Per quanto l’intricata matassa narrativa dei continui capovolgimenti di fronte e fazioni si presenti di difficile scioglimento, il suo svolgimento è reso fluido per i puntuali accorgimenti formali ed estetici che la descrivono. Non è una novità che il gusto compositivo delle immagini di Diao sia di gran pregio. Il gioco di associazioni chiaroscurali già proprio di Fuochi d’artificio in pieno giorno qui s’attesta ancora più palesemente nella costante proposizione di illuminazione al neon che opera una ritenzione dell’oscurità, nega cioè l’inghiottimento nel buio della provincia industrializzata e della sua veste funerea e fatiscente. Il motore di Zenong è dunque decorato con neon rossi così da offrirci l’unica visibilità possibile della sua fuga alla cieca nella notte, sotto la pioggia battente: di qui, la sua ellissi visiva, causa dello sparo che ferisce a morte il poliziotto, diventa la nostra ellissi. Ancora, le scarpe luminose degli agenti di polizia disegnano traiettorie iridescenti, adornando di gusto estetico il moto farraginoso degli inseguimenti. Nondimeno, è la violenza a divenire l’oggetto principale del processo rappresentativo condotto da Diao. La sua brutalità ha sì un carattere ferale, comunicato per esempio nell’associazione visiva tra la gestualità del corpo umano che si prepara a praticarla e le inquadrature sugli occhi degli animali che abitano lo spazio attorno al lago, ma la sua esecuzione è quasi sempre sottratta alla visione. Resta di questa violenza esorcizzata allo sguardo, quindi, la sua stilizzazione formale ed espressiva. All’esaltazione del movimento di macchina, il montaggio sostituisce la sua frammentazione in fotogrammi che rompono il secondo: sono inquadrati così rapide fotografie di stritolamenti, di placcaggi, delle ferite che essi procurano. E anche quando la violenza rompe nel suo parossismo, essa ci è consegnata in forme atipiche, quasi tarantiniane, come accade per la detonazione, stilisticamente efficacissima, del sangue su di un ombrello apertosi dopo aver trafitto un uomo.

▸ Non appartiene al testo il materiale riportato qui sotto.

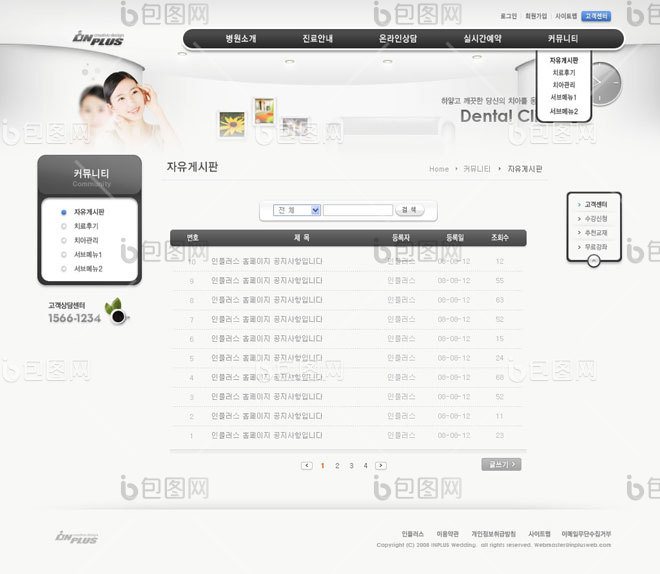660x574 pixels.
Task: Open the 개인정보취급방침 footer link
Action: 493,534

Nonostante l'emergere di uno sguardo di maniera, Il lago delle oche selvatiche è un’opera gustosissima con cui si conferma una volta di più la necessità delle attenzioni sull’ultimo Cinema Cinese, che vive ora e qui splendidamente del dialogo tra una propensione alla novità slanciata e bellissima, una componente di costante attenzione sociale, e il recupero di un temperamento atrabiliare verso le tradizioni del paese.